Qumulo-HPE Launch Updated Enterprise File Storage Solutions
High performance storage vendor Qumulo today launched an updated line of distributed file storage solutions integrated with HPE’s high-end Apollo 4200 Gen 10 Servers. Qumulo, whose partnership with HPE began two years ago, said the combined solution “provides enterprise organizations scalable, software-defined file storage with deep data visibility into unstructured data workloads that scale-across on-prem, hybrid and cloud environments.”
The hybrid scale-out appliance comes in a 2U form factor and offers FIPS-2 Level 1 security compliance along with HPE’s “silicon root of trust” technology, designed to prevent modifications to be made to hardware within the supply chain. Three configurations of the Qumulo-Apollo 4200 platform are available:
- At the high end, for AI and HPC workloads, the HPE-90T uses 9 x 10TB high density drives and 3 x 960GB solid state drives for storage capacity of 90TB and, for networking performance, delivers either 25Gb or 100Gb Ethernet, Qumulo said.
- At the mid-level, the HPE-192T offers 100Gb Ethernet with storage capacity utilizing 24 x 8TB HDDs and 6 x 960Gb SSDs.
- For archive environments, the HPE-336T is designed to be a high density solution with 336Tb of capacity using 24 x 14Tb HDDs and 4 x 1.92Tb SSDs.
“As our customers seek to gain visibility into and control over their unstructured data, security and real-time analytics capabilities are emerging as top priorities for file storage solutions,” said Bill Richter, CEO of Qumulo. “To that end, this intelligence-enabled solution from Qumulo and HPE provides a whole new level of security coupled with unmatched data visibility from Qumulo’s real-time analytics and HPE’s infoSight predictive analytics platform.”
In its launch announcement, Seattle-based Qumulo cited a report from industry analyst firm IDC stating that the scale-out file storage market is growing rapidly in response to growing demand for processing, analyzing and storing massive unstructured data sets, reaching $11B market by 2022, up nearly 2X from previous forecasts. “Global enterprises are increasingly looking to scalable file storage to address their massive unstructured data processing, analytics and retention demands,” said Amita Potnis, research director, Infrastructure Systems, Platforms and Technologies Group at IDC.
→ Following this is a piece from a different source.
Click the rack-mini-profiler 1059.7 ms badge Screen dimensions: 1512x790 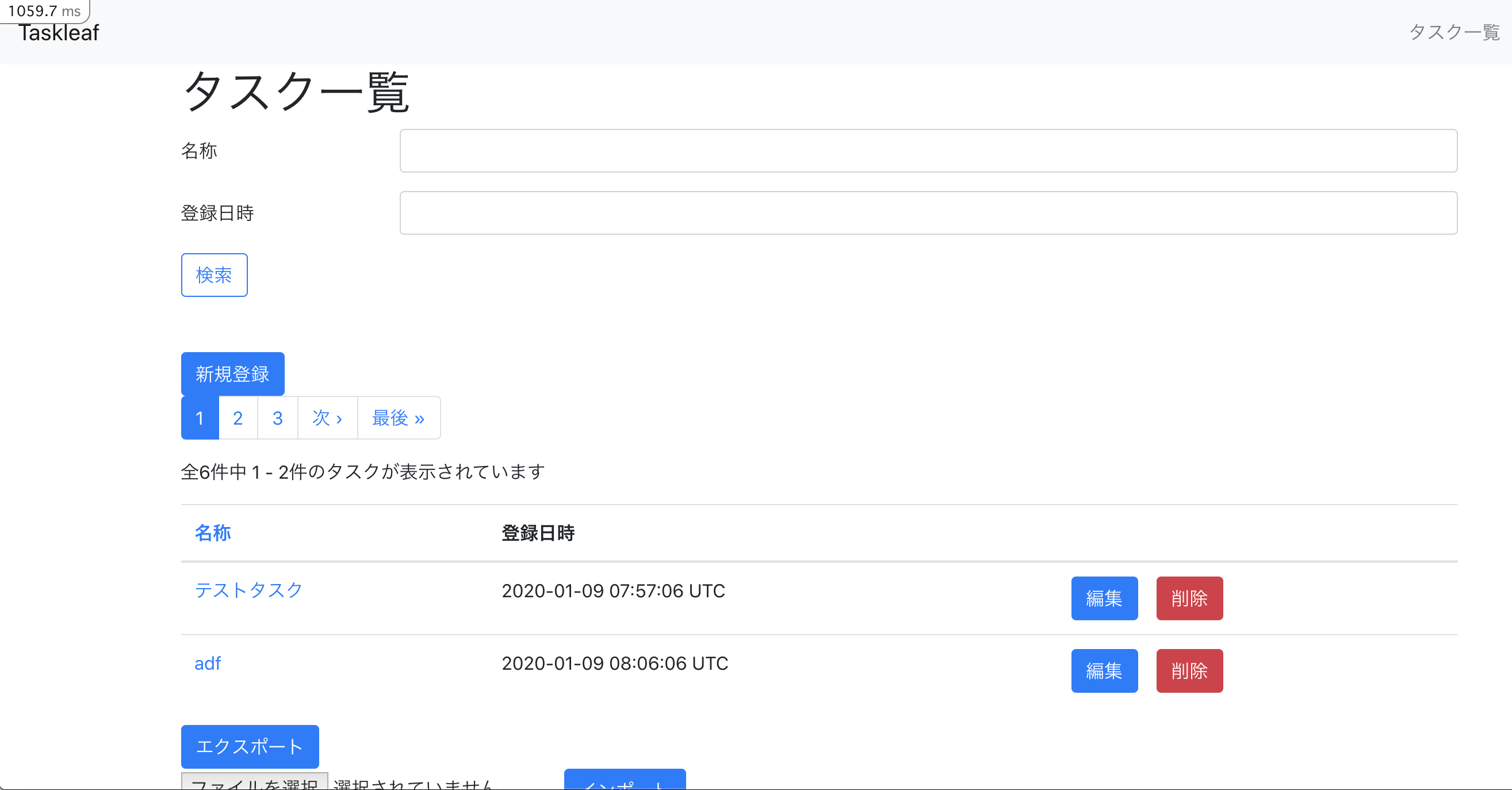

Molly Presley, Qumulo’s head of worldwide product marketing, pointed out that as of 2017, IDC had projected the file system market to grow by a relatively tepid 10 percent through 2022.
“The reason was that even though unstructured data was growing very quickly,” Presley told us, “file systems in the legacy space really didn’t have the capability to scale to meet massive unstructured data demand. So customers were starting to shift to on-prem object storage and (AWS) S3 in the cloud, looking at ways to take advantage of object technologies that accomplished scale.
“But now that file systems…have been designed for the modern world where they’re designed for the cloud, they’re designed for massive file counts, the market has shifted back towards a growth market for file storage, about a 60 percent increase in actual sales as well as projections moving forward.”
The result, she said, is “a tech shift” in which modern file systems “are helping customers with having single-tier architectures, being able to analyze, create and archive in a single name space, instead of having to do tiering or HSM (hierarchical storage management).”
The Qumulo-HPE offering is available from HPE and HPE VARs. HPE customers with cloud initiatives can also purchase Qumulo cloud offerings for Amazon Web Services through HPE.